I’ll never really know, but I believe now that my dad’s grief and regrets about the loss of his mother fueled the fire of his alcoholism and a drug addiction. He never recovered.
My dad’s wife, who’d been like a favorite aunt, left him and took my three-year-old brother and baby sister with her. It was years before I saw them again, and then our visits were rare.
When my nana died, I was angry with God, but when the hits kept coming I chose instead, not to believe that I was being punished, but rather that God didn’t exist. There was no one looking after me, I thought, so I had to look after myself. I thought I was alone in this belief -- or lack of belief-- and kept it a secret; I hadn’t yet learned the word atheist.
But as I stumbled into adulthood I realized that because I’d grown up without faith in God, it was difficult to have faith in anything: friendship, family, love, myself.

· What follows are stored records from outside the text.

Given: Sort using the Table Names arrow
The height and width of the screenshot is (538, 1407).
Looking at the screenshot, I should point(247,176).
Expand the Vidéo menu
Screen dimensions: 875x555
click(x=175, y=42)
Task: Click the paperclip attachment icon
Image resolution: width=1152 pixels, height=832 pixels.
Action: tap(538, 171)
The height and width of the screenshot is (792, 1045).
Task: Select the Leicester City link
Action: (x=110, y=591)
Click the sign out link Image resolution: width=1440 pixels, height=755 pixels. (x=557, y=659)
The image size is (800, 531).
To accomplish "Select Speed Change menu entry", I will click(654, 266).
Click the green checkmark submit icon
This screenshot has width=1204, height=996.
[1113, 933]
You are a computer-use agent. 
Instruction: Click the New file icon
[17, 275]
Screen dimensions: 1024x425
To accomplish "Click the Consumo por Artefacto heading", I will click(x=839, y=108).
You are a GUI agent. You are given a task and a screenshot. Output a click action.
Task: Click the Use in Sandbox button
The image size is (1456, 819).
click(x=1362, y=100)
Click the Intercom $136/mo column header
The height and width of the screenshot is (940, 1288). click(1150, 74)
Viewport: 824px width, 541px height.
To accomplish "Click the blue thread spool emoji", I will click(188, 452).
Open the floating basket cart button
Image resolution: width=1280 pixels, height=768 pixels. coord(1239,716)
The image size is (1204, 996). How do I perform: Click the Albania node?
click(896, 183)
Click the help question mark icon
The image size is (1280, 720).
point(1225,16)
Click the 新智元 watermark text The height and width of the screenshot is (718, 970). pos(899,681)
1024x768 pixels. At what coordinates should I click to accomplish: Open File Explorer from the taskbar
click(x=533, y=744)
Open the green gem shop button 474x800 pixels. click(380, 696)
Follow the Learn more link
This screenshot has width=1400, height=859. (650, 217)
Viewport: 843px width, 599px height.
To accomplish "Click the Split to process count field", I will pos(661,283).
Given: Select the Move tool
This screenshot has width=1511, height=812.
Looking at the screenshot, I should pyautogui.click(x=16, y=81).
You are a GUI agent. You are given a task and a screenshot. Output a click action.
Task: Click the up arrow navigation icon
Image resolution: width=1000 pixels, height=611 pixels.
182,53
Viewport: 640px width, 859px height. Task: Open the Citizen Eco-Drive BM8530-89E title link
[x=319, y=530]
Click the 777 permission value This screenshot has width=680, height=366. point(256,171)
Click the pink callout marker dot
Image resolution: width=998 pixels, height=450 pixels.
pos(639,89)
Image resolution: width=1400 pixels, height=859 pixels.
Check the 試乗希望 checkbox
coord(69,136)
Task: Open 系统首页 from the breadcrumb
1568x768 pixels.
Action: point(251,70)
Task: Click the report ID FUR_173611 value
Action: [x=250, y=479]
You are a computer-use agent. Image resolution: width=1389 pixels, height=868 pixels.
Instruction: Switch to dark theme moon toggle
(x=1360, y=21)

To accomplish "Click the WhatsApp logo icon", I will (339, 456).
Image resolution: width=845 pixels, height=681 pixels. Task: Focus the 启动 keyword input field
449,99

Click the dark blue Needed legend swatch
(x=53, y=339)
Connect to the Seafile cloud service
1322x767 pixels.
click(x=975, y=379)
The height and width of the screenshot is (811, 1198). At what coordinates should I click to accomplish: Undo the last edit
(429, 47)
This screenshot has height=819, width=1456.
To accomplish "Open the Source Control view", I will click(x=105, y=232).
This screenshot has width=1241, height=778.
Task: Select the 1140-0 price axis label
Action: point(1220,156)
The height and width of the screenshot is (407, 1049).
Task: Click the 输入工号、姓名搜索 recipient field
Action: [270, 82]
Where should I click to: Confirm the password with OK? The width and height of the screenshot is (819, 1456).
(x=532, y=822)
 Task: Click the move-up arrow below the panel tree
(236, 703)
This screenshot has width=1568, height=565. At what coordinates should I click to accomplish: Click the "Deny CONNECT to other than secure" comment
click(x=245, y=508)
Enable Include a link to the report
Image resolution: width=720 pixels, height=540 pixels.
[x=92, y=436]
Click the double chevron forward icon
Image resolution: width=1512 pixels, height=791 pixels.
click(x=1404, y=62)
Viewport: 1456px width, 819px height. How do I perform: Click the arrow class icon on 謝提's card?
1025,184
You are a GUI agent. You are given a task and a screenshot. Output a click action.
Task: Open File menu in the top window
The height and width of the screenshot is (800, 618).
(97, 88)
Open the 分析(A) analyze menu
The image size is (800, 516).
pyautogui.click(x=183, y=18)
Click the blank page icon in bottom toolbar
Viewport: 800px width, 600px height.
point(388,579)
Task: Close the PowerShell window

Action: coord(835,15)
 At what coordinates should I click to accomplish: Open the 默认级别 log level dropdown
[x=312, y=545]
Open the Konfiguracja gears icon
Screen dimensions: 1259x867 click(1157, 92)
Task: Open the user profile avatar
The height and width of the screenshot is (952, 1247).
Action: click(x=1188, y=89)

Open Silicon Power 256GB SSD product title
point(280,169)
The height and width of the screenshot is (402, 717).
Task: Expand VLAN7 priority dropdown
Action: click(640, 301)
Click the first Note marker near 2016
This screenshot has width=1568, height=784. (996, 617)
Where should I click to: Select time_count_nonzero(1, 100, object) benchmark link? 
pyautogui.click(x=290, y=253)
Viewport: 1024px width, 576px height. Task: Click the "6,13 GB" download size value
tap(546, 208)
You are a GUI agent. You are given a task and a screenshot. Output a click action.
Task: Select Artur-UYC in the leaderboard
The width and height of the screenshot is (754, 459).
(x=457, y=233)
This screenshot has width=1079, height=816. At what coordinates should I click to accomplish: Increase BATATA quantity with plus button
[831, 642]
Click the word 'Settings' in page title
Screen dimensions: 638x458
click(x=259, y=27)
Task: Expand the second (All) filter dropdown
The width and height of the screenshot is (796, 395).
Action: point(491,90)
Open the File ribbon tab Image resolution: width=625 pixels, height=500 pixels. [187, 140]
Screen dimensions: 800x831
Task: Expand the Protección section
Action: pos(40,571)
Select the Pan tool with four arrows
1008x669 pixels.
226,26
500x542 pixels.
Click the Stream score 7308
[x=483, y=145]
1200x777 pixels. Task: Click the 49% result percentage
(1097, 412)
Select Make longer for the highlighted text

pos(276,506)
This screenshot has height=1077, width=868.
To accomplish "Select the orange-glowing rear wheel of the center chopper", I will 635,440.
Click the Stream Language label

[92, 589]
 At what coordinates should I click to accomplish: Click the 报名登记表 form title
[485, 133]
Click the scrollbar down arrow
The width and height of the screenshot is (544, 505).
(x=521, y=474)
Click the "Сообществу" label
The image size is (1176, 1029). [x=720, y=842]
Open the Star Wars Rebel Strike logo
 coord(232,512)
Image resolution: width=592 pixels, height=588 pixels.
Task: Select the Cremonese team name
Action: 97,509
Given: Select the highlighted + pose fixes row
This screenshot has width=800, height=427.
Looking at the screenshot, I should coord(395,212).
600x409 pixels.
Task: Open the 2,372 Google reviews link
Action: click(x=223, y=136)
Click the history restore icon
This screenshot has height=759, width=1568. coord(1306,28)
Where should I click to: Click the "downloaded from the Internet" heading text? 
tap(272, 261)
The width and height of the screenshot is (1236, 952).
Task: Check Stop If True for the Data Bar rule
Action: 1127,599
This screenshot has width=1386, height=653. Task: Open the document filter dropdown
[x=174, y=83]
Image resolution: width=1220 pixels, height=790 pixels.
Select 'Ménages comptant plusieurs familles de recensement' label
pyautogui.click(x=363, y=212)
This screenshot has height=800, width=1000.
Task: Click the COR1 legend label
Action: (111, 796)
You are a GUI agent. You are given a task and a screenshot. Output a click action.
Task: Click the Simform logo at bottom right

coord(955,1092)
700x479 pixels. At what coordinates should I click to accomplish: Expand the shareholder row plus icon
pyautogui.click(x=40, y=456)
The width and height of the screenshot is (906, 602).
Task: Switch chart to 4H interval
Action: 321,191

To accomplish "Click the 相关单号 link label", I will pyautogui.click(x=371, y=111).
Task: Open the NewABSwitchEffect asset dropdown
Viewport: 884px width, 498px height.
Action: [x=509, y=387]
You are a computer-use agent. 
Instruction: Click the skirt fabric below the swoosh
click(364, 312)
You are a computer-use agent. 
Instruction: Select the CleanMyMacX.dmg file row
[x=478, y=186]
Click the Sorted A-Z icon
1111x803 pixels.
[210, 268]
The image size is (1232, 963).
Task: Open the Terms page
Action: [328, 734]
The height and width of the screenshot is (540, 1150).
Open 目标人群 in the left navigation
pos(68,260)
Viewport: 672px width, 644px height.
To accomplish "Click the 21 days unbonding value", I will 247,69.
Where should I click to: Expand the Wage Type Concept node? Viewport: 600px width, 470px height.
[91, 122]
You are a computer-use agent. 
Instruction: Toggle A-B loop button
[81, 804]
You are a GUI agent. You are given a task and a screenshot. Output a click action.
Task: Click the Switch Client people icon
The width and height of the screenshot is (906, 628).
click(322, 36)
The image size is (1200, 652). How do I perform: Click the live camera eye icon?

Last Wednesday, I had the pleasure of hearing Mary Oliver read from her new book, Swan, at Wellesley College. When asked, “Why is there beauty in the world?” Oliver responded, “There is beauty in the world so that we may feel the ache of wanting to be worthy.” How that struck me.
I was 25 when my daughter Olivia was born. She was the loveliest creature I had ever seen, and for the first time I felt that ache, wanted to be worthy of that beauty. All that spring I felt as if I were waking from a long slumber, seeing brilliance in the world for the first time. Suddenly every tulip, camellia, flowering dogwood, was a small, every day miracle, a mirror of the miracle snuggled in a pouch on my chest. Nature was a continual reminder of my new aspiration to be a better person.
And that’s where I found God-- in striving to be a better human being, without the expectation of anything in return: no promise of heaven, no guarantee of love, not even a guarantee that I wouldn’t fail.
The poet and playwright Ntozake Shange writes, “I found God in myself, and I loved her . . . fiercely.”
When I found God in myself, I found faith in myself, and I was able to have faith in others, too—- to see that everyone around me is inherently good even when, just like me, they sometimes fail. Believing in the goodness of others makes forgiveness that much easier-- or if forgiveness isn't possible in this moment, at least acceptance.
While writing this, I started thinking about how envious I am of people who believe that when they pass beyond this life they’ll go on to reunite with all of their loved ones who passed before them.
While I love the idea of seeing Nana Pat again, I know that if there’s a heaven, by many Christian standards, my dad— a heroin addict who died in a car wreck, who took another man’s life— won’t be in it. What kind of heaven would that be for me if my dad’s not there?
So I don’t know what I believe about the afterlife, but I’m hopeful that if God is in our continual struggle to be better people, that when we pass beyond this life we all finally get to be our best selves.
This testimonial of faith was offered by Patricia Caspers.